GSoC 2020 (GitHub Importer Project)

dernDren1611 · March 22, 2020, 6:18am

Hello Everybody,
I am Prastik, a GSoC '20 aspirant. I found the “GitHub Importer” project quite fascinating and am working towards writing a proposal for the same. Having started with the problem statement quite recently I have the following doubts. (Some of the questions are quite obvious but just want to make sure they are valid before mentioning them in the proposal.)

Understanding of an Importer: In the Confluence Importer Project, we export an article from Confluence as an XML and then import into the XWiki instance and later convert it into XWiki compatible form using a Filter Converter. So here, is the importer the filter extension that parses the Confluence XML before XWiki conversion? By GitHub Importer, does it mean a parser(filter) used to read/stream a GitHub Markdown before conversion to Wiki?
I see something closely similar to a GitHub importer here. How would the new importer be different from this script. As from this thread, do we instead need an extension rather than just a script. Fact Check: Would the new importer function closely the same as this script already written? Or in what way would the desired importer be different from the existing script?
Since for Confluence or DokuWiki, we can already export their files into XML or text. But for GitHub pages or GitHub Wiki, do we directly take the existing .md file as input and pass into the filter? Then, we won’t have the export functionality instead we directly import using API calls in the new Importer, is this the case?

Please help correct me if I might have misunderstood any of the workings.
Thank You!

Gentle Ping: @vmassol @bartkummel
Thank You!

vmassol · March 22, 2020, 11:02am

Hi Prastik. Welcome to XWiki and GSOC 2020!

No, the goal of the importer is to import github pages, not confluence pages.

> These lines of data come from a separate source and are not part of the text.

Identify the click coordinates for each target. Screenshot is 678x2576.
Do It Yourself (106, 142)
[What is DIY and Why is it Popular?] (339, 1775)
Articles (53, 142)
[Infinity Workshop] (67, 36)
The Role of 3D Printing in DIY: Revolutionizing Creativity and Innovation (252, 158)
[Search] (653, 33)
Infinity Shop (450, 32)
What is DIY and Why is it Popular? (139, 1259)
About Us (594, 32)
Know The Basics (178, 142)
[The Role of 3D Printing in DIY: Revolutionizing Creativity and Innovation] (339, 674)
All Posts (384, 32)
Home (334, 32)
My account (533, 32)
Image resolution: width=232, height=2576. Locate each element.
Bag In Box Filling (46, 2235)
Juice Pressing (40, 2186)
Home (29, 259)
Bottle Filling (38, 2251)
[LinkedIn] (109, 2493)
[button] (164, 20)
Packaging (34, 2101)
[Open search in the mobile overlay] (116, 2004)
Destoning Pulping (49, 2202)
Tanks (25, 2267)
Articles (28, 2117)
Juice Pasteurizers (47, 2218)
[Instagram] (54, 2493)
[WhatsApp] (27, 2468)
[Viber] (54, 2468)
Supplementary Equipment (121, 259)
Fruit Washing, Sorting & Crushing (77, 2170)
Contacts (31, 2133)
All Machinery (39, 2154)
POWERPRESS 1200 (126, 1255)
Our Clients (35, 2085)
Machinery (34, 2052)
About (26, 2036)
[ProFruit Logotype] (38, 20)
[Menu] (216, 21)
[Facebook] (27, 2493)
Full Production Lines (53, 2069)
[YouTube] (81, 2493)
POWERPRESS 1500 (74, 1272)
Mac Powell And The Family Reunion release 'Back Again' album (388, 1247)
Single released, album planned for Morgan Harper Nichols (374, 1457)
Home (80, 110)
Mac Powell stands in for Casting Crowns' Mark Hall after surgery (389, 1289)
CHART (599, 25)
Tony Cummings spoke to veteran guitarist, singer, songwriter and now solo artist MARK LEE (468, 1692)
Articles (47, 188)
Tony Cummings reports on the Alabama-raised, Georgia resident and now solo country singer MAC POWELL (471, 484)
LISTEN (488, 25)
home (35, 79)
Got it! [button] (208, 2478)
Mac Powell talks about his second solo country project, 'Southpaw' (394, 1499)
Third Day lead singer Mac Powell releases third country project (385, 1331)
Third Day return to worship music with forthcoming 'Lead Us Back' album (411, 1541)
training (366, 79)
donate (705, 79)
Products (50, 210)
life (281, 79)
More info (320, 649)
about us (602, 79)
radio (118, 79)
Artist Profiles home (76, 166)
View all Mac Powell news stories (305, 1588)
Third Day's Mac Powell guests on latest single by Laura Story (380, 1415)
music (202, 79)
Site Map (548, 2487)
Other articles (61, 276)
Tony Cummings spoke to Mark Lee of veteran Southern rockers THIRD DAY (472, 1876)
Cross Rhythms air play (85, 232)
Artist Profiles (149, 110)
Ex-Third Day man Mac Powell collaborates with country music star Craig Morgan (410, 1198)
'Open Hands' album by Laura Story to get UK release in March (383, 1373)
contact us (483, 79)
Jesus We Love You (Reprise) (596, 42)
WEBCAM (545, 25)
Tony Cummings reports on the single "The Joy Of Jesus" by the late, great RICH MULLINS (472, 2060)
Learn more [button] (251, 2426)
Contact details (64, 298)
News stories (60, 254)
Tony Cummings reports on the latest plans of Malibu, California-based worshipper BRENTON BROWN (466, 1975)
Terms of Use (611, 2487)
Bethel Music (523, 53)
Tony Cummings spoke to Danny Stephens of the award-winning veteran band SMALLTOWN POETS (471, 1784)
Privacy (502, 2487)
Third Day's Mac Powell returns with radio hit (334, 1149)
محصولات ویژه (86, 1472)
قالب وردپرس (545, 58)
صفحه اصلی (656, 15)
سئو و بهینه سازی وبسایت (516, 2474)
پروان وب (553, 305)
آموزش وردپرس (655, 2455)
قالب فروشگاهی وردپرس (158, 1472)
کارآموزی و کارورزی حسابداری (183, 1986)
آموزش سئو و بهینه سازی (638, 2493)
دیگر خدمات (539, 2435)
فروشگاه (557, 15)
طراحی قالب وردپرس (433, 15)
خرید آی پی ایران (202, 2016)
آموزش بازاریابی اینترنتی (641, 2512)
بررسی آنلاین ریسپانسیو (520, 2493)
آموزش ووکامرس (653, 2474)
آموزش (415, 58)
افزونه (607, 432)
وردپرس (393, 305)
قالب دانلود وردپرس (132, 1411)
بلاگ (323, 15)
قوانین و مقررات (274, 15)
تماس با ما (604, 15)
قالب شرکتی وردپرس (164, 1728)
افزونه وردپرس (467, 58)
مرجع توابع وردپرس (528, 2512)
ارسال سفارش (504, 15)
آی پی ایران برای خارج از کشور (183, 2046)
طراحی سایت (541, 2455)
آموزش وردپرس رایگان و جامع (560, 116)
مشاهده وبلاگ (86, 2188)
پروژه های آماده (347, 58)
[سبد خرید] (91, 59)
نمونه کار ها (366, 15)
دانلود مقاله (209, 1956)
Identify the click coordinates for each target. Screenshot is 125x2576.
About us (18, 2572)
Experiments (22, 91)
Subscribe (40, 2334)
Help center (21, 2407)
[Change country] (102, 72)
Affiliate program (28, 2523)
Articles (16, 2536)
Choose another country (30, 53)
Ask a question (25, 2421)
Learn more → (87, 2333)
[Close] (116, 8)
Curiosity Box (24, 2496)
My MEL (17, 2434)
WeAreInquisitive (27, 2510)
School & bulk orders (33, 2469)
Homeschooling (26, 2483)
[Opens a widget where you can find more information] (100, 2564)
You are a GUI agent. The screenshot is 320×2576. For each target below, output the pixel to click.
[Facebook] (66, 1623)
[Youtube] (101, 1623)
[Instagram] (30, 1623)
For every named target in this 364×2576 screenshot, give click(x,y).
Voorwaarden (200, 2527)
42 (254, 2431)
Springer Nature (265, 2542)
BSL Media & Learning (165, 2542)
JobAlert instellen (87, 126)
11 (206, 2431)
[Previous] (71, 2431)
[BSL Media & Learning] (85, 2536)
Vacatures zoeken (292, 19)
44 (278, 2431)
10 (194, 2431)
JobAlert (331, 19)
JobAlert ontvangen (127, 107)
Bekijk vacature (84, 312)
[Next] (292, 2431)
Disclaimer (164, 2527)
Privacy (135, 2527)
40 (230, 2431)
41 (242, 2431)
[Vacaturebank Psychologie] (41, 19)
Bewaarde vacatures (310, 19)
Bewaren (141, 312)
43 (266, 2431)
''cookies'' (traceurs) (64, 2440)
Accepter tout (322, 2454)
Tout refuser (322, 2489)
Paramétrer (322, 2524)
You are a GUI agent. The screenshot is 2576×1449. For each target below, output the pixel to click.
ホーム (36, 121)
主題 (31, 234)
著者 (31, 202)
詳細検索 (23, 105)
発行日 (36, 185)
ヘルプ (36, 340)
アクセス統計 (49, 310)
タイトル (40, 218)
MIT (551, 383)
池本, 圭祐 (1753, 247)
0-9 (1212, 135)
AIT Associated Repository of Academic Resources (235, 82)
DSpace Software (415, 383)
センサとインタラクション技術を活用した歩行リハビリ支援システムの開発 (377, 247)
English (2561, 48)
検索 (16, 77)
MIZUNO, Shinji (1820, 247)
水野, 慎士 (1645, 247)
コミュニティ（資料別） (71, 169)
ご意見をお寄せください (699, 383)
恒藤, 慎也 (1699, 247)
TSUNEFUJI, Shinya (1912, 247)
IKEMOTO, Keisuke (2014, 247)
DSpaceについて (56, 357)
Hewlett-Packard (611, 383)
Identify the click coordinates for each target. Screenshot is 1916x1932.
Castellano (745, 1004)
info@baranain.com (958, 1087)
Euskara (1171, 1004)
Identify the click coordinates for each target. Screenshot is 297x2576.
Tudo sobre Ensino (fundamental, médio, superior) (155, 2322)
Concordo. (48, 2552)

Yes it means being able to import github pages written in GitHub -flavored Markdown and convert them to XWiki Syntax 2.1.

Very close. It’s about making this snippet production ready and using the Filter Stream architecture.

Yes, correct.

The new extension would be like the Mediawiki or Confluence extensions but for GitHub pages.

AFAIK there’s no REST API to export GitHub pages or to access their content, so the solution will be to “git clone” the repo locally by using the XWiki Git module (GitHub - xwiki-contrib/api-git: API to execute Git commands inside XWiki), which internally uses Eclipse JGit, clone the repo to the xwiki permanent directory (as it’s done by theXWiki GitHub Stats Application, see https://extensions.xwiki.org/xwiki/bin/view/Extension/GitHub%20Application and then access the pages as files from the local filesystem using the JGit API.

Now, this is just the idea I have FTM, we can certainly improve it if you have other ideas.

Hope it helps

dernDren1611 · March 22, 2020, 11:41am

Thank You So much @vmassol . I’ll update the thread if I have more questions.

bartkummel · March 22, 2020, 11:59am

Hi @dernDren1611,

Great that you’re looking into making my script production ready as a proper importer. I agree with the answers of @vmassol. Please, also take a look at the known issues of the script. I think you will encounter at least some of those issues too.

Best regards,
Bart Kummel

dernDren1611 · March 22, 2020, 12:10pm

Thank You @bartkummel
I’ll get back to you on this!